Warum eine Büro-App zum KI-Schaufenster wird
Für Alibaba ist DingTalk mehr als ein Chatprogramm. Der Konzern hat eigene große Sprachmodelle entwickelt, also KI-Systeme, die Texte verstehen und schreiben können. Diese Modelle heißen Qwen. Damit sie Geld einbringen, brauchen sie Nutzer. DingTalk liefert genau diese Nutzer, weil dort ohnehin täglich Millionen Menschen arbeiten.
Das erklärt, warum die App regelmäßig in Wirtschaftsnachrichten auftaucht. Analysten schauen darauf, wie schnell Alibaba seine KI in bestehende Produkte einbaut. Ein Sprachmodell direkt im Arbeitschat ist ein Test unter realen Bedingungen. Funktioniert es dort, lässt es sich auch an andere Firmen verkaufen.
Ein zweiter Punkt ist der Wettbewerb. In China konkurriert DingTalk vor allem mit WeChat Work vom Konzern Tencent und mit Lark vom TikTok-Mutterkonzern ByteDance. Alle drei bauen KI-Funktionen ein. Wer hier gewinnt, sitzt an den Arbeitsdaten sehr vieler Unternehmen. Das ist ein strategisch wertvoller Platz, ähnlich wie Microsoft ihn in Europa und den USA mit Teams und Office besetzt.
Was die App technisch zusammenhält
Im Kern ist DingTalk eine Plattform. Der Anbieter stellt die Grundfunktionen bereit, also Chat, Anruf, Kalender und Dateiablage. Darüber legen Firmen ihre eigenen Abläufe. Ein Unternehmen kann etwa festlegen, dass ein Urlaubsantrag erst zum Teamleiter geht und danach zur Personalabteilung. Solche Regeln lassen sich ohne Programmierkenntnisse zusammenklicken.
Die Daten liegen dabei nicht auf dem Handy, sondern auf Servern von Alibaba. Diese Bauweise nennt man Cloud: Rechenleistung und Speicher stehen in großen Rechenzentren und werden über das Internet genutzt. Deshalb kann Alibaba neue Funktionen für alle gleichzeitig freischalten, ohne dass jemand etwas installieren muss.
Die KI-Funktionen sitzen als zusätzliche Schicht obendrauf. Ein Assistent fasst lange Gruppenchats zusammen, schreibt Protokolle aus Videokonferenzen und entwirft Antworten. Dafür schickt die App den Text an ein Sprachmodell und gibt das Ergebnis zurück. Wichtig ist der Unterschied zu einem reinen Chatbot: Die KI hat hier Zugriff auf den Arbeitskontext, also auf Kalender, Dokumente und frühere Nachrichten.
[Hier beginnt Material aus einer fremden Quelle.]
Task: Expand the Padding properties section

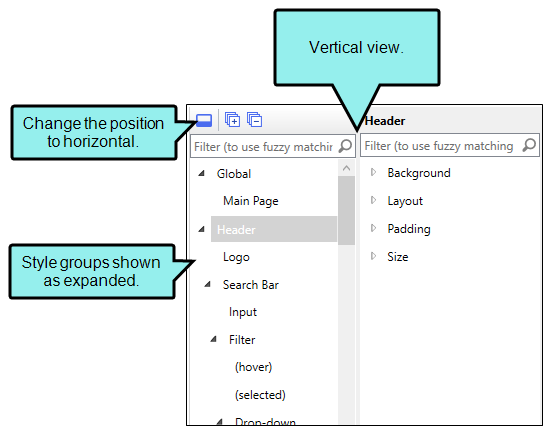Action: (x=373, y=228)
Genau das macht sie nützlich und wirft zugleich Fragen zum Datenschutz auf.
DingTalk außerhalb Chinas
In Deutschland begegnet dir die App im Alltag kaum. Relevant wird sie, wenn du mit China zu tun hast. Firmen mit Standorten oder Lieferanten dort nutzen DingTalk oft für die Abstimmung. Auch Schulen und Universitäten in China setzen sie für Unterricht und Aufgabenverteilung ein, besonders seit den Fernunterrichtsphasen der Pandemie.
In den Nachrichten taucht der Name meist im Zusammenhang mit Alibaba-Quartalszahlen oder KI-Ankündigungen auf. Ein verbreiteter Irrtum ist, DingTalk sei selbst eine KI. Das stimmt nicht. Es ist eine Arbeitsplattform, in die KI eingebaut wurde. Ein zweiter Irrtum: Die App ist nicht das Gleiche wie WeChat. WeChat ist eine private Messenger-App für alle, DingTalk ist auf Unternehmen zugeschnitten.
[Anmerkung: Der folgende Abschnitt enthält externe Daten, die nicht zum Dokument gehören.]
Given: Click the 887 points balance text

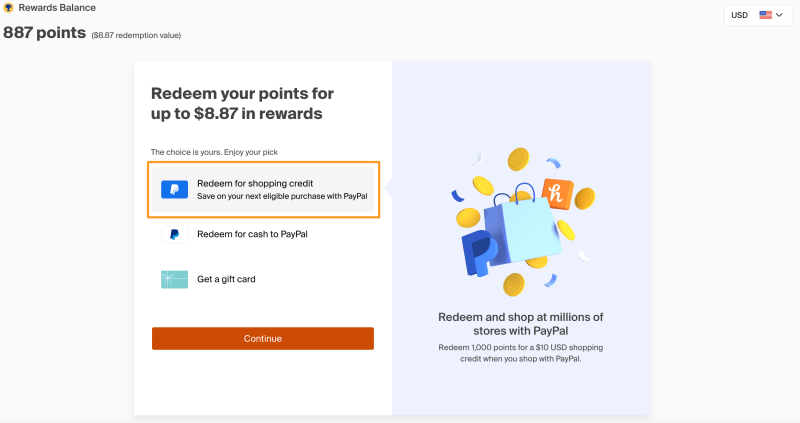Looking at the screenshot, I should 44,32.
Kritik gibt es ebenfalls. Weil Vorgesetzte sehen können, ob eine Nachricht gelesen wurde, und weil sich Arbeitszeiten per Standort erfassen lassen, gilt die App vielen als Werkzeug enger Kontrolle. Sie ist damit ein gutes Beispiel dafür, wie dieselbe Technik zugleich Arbeit erleichtern und Überwachung ermöglichen kann.